The notable performance decrease at the 2 s segment length can be attributed to the limited amount of ECG data within such a short time frame. A 2 s segment usually contains only a single R-wave, often positioned centrally within the segment. As a result, the points on either side of the R-peak are connected to fewer points, reducing the degree values for many nodes in the network and altering the clustering structure. This disruption in network topology diminishes the effectiveness of several key features related to node degree and clustering coefficient, which are crucial for accurate classification. Although the reduction in ECG data leads to a decrease in the utility of network-derived features, posing a challenge to SVA identification based on 2 s segments, the proposed method maintains robust performance across a variety of segment lengths. This suggests that segment length is important for the accuracy of SVA detection, especially when adopting network-based feature extraction methods.

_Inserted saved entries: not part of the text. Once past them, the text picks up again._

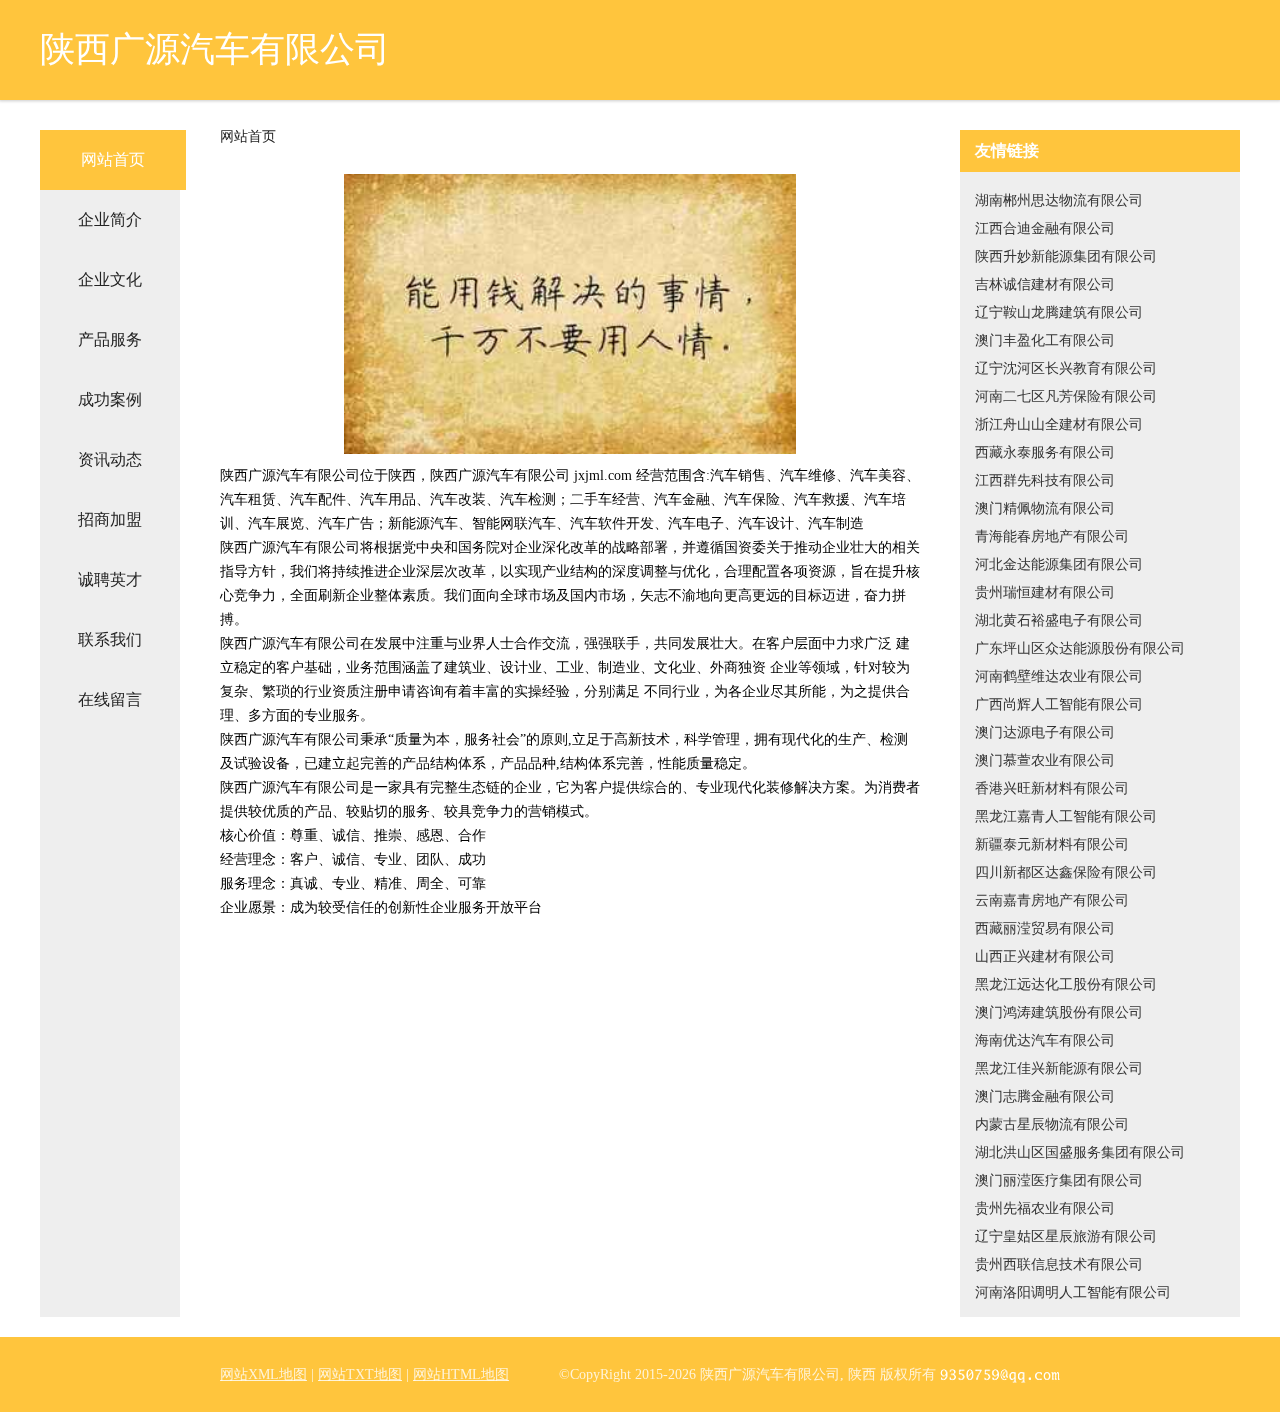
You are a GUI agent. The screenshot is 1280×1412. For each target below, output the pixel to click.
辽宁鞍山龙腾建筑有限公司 (1059, 312)
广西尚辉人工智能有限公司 (1059, 704)
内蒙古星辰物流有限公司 (1052, 1124)
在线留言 (110, 699)
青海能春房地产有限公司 (1052, 536)
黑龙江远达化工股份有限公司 (1066, 984)
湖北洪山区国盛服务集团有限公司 (1080, 1152)
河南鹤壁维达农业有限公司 (1059, 676)
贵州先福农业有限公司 (1045, 1208)
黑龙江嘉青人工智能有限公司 (1066, 816)
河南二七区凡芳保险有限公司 (1066, 396)
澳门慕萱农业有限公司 (1045, 760)
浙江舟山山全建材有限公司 (1059, 424)
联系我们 (110, 639)
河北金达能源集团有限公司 (1059, 564)
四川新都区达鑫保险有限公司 (1066, 872)
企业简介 (110, 219)
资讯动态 (110, 459)
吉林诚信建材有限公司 (1045, 284)
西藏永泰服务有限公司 (1045, 452)
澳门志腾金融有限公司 (1045, 1096)
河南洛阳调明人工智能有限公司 (1073, 1292)
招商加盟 (110, 519)
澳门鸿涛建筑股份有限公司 (1059, 1012)
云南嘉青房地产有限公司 (1052, 900)
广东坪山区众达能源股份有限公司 (1080, 648)
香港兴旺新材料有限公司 (1052, 788)
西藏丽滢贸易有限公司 (1045, 928)
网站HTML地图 (461, 1374)
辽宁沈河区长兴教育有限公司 (1066, 368)
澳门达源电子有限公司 (1045, 732)
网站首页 (113, 159)
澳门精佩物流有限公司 (1045, 508)
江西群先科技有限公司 (1045, 480)
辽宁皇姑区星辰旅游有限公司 (1066, 1236)
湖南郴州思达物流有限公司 (1059, 200)
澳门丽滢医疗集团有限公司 (1059, 1180)
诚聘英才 (110, 579)
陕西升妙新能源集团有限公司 (1066, 256)
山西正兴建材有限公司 (1045, 956)
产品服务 (110, 339)
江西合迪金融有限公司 (1045, 228)
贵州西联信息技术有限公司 (1059, 1264)
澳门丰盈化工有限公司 (1045, 340)
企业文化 (110, 279)
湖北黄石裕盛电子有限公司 (1059, 620)
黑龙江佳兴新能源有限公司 (1059, 1068)
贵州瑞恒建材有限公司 (1045, 592)
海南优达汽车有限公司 (1045, 1040)
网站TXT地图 (360, 1374)
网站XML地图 (263, 1374)
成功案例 (110, 399)
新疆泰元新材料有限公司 (1052, 844)
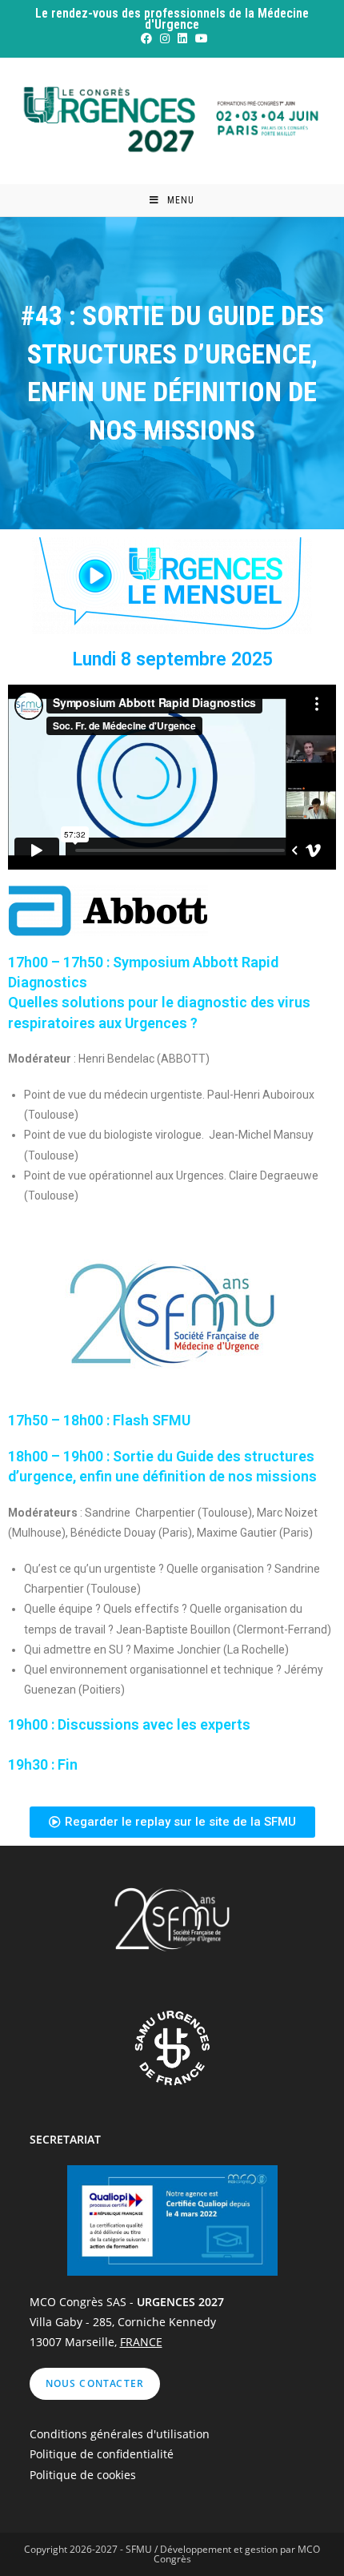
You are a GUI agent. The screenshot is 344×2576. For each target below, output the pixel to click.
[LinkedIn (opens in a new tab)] (181, 38)
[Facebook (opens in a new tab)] (145, 38)
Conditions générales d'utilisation (120, 2433)
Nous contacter (95, 2383)
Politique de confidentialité (102, 2453)
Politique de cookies (83, 2474)
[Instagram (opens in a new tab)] (164, 38)
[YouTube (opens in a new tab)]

4.4. Limitations and Future Directions

This study has limitations that need to be acknowledged. Firstly, the absence of real-world clinical data for algorithm testing is a notable constraint. The reliance solely on publicly available database data for model training and testing may affect the generalizability of the results to diverse clinical scenarios. Additionally, the scope of this study is restricted to distinguishing between SVA and NSR, without delving into more nuanced classifications of beats or rhythms. Future research could benefit from incorporating diverse and authentic clinical datasets to enhance the robustness and applicability of the proposed algorithm. Furthermore, exploring better classifications of cardiac rhythms could provide more comprehensive insights into the performance of the algorithm across a broader spectrum of cardiovascular events.

5. Conclusions

This study presents a novel multi-band, multi-network approach for detecting life-threatening ventricular arrhythmias using short-term single-lead ECG signals. By decomposing ECG data via the FFREWT and constructing VGN, RN, CRN, and JRN networks across different frequency bands, both temporal and spectral dynamics can be effectively captured in inherent arrhythmic patterns. The extracted topological features, combined through an XGBoost classifier, deliver superior detection accuracy and sensitivity compared to conventional and deep learning-based methods, particularly when handling short ECG segments. Additionally, the approach demonstrates robustness across varying signal durations and offers valuable interpretability of the complex dynamics of ECG signals, addressing key limitations of existing black-box models. The successful deployment of the classifier on an Android platform further validates its feasibility for real-time, wearable applications. Future work will focus on expanding the classification scope to finer rhythm categories and validating the method on diverse clinical ECG datasets to enhance its generalizability in real-world scenarios.